As Jacoby says, it's old news that young people are now dominated by video, electronic, and digital forms of communication. But she makes the point that across our culture this digital dominance seems to be creating an inability to concentrate on any one thing or anything complex - and that that tendency is dangerous for our democracy.
Jacoby feels today's digital citizens aren't learning to be critical evaluators of the information that comes their way in increasingly shorter and shorter sound bites; that there is little tolerance for, or ability to follow, nuanced arguments; and that there is a general impatience with acquiring information if it requires time, effort, thought, or evaluation. This has led, in Jacoby's view, not just to an “erosion of general knowledge,” but also to the public's disdain for knowledge. She contrasts this with how in February 1942 President Roosevelt “urged Americans to spread out a map during his radio ’fireside chat' so that they might better understand the geography of battle.” Stores sold out of maps, 80% of Americans tuned in, and FDR “was certain that if Americans understood the immensity of the distances over which supplies had to travel to the armed forces, ’they can take any kind of bad news right on the chin.'” As Jacoby writes, “it was a different country and different citizenry, one that lacked access to satellite-enhanced Google maps but was far more receptive to learning and complexity.”
Today, according to a 2006 National Geographic - Roper survey, “nearly half of Americans between ages 18-24 do not think it necessary to know the location of other countries in which important news is being made.

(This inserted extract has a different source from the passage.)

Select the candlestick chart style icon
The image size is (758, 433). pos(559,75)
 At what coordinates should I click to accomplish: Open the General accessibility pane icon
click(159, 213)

More than a third consider it ’not at all important' to know a foreign language, and only 14% consider it very important.” Jacoby feels that these are signs not just of a lack of knowledge but of a growing “arrogance about that lack of knowledge. The problem is not just the things we do not know (consider that one in five American adults thinks the sun revolves around the Earth), it is the alarming number of Americans who have concluded they do not need to know such things in the first place.”
Jacoby is probably right in saying there is no quick cure for this “epidemic of anti-intellectualism.” She is also right in saying that “rote efforts to raise standardized test scores by stuffing students with specific answers to specific questions on specific tests will not do the job.” We need instead to promote reading, thinking, attending, and questioning; we need to inculcate patience in acquiring, understanding, and exploring skills and ideas; we need to foster an attitude that promotes respectful and serious discussion of ideas that can't always be reduced to sounds bites; and we need to teach kids to look below the surface for what is not readily apparent, not easily digested, and is perhaps nuanced and boring. In our small way, this is a big part of what a Country School education is all about. Even though it may be counter-cultural, it's another important way we prepare kids for leadership and for the future.